A POBRA – Suspenden de nuevo el juicio contra un vecino acusado de incumplir un alejamiento y amenazas, por lo que le piden 18 meses de cárcel

El Juzgado de los Penal Número 1 de Santiago volvió a suspender el juicio previsto para las diez de la mañana de este miércoles, 24 de mayo, contra el pobrense Marcial R.P., de 39 años, y que está acusado de quebrantar una orden de alejamiento de su expareja y otro delito de amenazas. El procesado no compareció, como ya ocurrió en anteriores ocasiones, y tampoco se le pudo localizar, por lo que previsiblemente el magistrado tomará en breve una resolución al respecto para tratar de garantizar su presencia en la vista oral. La Fiscalía solicita que se le imponga la pena de nueve meses de prisión por el primero de los delitos, mientras que por el segundo le reclama idéntica condena en tiempo de privación de libertad, lo que en total suma un año y medio de cárcel. En ambos casos, también pide su inhabilitación especial para el derecho de sufragio pasivo. Y en su escrito de acusación provisional también demanda para el procesado la prohibición de acercarse a menos de 300 metros a su víctima.

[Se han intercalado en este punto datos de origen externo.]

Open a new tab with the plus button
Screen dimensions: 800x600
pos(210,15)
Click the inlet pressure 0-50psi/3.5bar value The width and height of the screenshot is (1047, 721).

N.A.C., durante un periodo de dos años, y de comunicarse con ella por cualquier medio durante ese mismo plazo, mismo periodo que solicita el Ministerio Público para que se le prohíba el derecho a la tenencia y porte de armas.

Según se recoge en el escrito de acusación de la Fiscalía, el Juzgado de Primera Instancia e Instrucción Número 3 de Ribeira dictó, en el seno de las diligencias previas, un auto en fecha del 20 de mayo de 2013 por el que se acordó la prohibición de que el ahora procesado se acercase a menos de 200 metros y de que se comunicase por medio alguno con su expareja., en virtud de unos hechos relacionados con un delito de violencia de género. Pese a ello, la representante del Ministerio Público considera probado que el 23 de septiembre de ese mismo año Marcial R.P. se acercó al portal del edificio de A Pobra en donde vive N.A.C., “consciente de las consecuencias y para atemorizar a N., la llamó por el telefonillo del portal y le dijo si podía bajar a hablar”, y también si estaba “ese” ahí, en referencia a su nueva pareja “y diciéndole “si quería que le volviera a abrir la cabeza”. Fiscalía señala que el acusado permaneció por la zona sin respetar la distancia hasta que llegó la Guardia Civil y lo detuvo. Debido a dicho quebrantamiento de la medida cautelar de alejamiento de su pareja y al incumplir la incomunicación con su expareja, así como por la amenazas, M.R.P, pasó a disposición del Juzgado de Instrucción Número 2 de Ribeira, del que partió dicho procedimiento judicial.